Все так, подобного собрания еще не бывало. Кто до него поднимал такую бурю? Известно одному лишь Тамбурини, а он это держит про себя. Оркестр принимал живое участие, у Мендельсона и Баха покраснели глаза от усиленных воплей. Шопен решительно упустил из виду, что застраховал свои руки от несчастных случаев: дико барабаня по дереву своего рояля, он причинил им явные повреждения. Когда публика, придерживаясь крайностей в своих чувствах, действительно вскочила на ноги, музыканты решили не отставать и тем сотрясли свой легкий балкон, капельмейстер Вагнер испугался, что балкон обрушится, и в минуту опасности даже простил певцу его популярность.
Он опустился на колени, это не выходило за пределы дозволенного в сей миг. Лишь в следующий это будет чрезмерным и постыдным. Пятнадцать секунд аплодисментов, которые никак не хотели кончаться, наконец истекли, стало тихо, лишь Вагнер выкрикнул вниз:
– Бенито! Для тебя мы играем коленопреклоненно.
Никто не засмеялся, несмотря на тягостное ощущение, этим поверяется изъявление чувств, с каким принимают тенора, который все еще не начал петь. Сам он с присущим ему тактом дает понять, что настало время. В знак благодарности этому собранию он прижимает руку к сердцу, с великой преданностью, но с очарованием еще бо2льшим, нежели преданность, чем и можно извинить некоторую небрежность жеста. Но жест остается серьезным, и такого приема, как этот, в таком доме, как этот, до сих пор еще никогда не было. Теперь он был.
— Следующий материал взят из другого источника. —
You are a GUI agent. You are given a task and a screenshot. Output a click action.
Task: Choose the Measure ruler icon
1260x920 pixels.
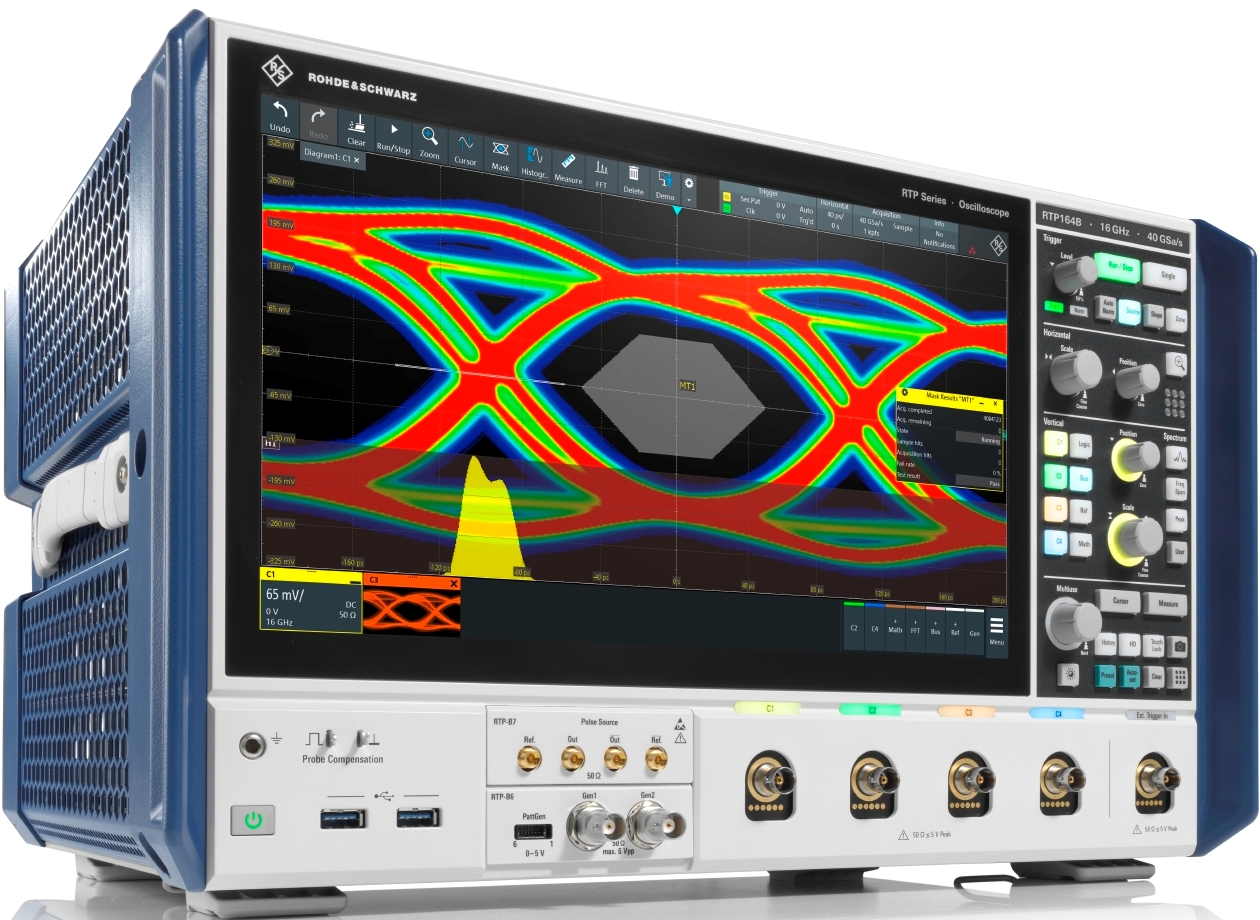[568, 168]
Беглый знак дирижеру при всем дружелюбии достаточно резкий: в таком изысканном доме не следует утрировать, а следует встать с коленей и начать снова. Так и происходит. Певец ожидает, когда ему вступить. Нет, не концертный певец, которому доводилось встречаться с трудностями, а кавалер де Гриё собственной персоной принимает свою известную позу. Возведя очи горе, он просит о благочестивой силе, которая поможет ему забыть Манон. Он бьется отчаянно, но с традиционной учтивостью за то, чтоб хватило у него сил стать настоящим служителем Бога. Публика у него есть, и он это знает. Отброшены прочие соображения, он полностью наедине с собой, и он поет: «Oh! Fuyez, douces images»[51].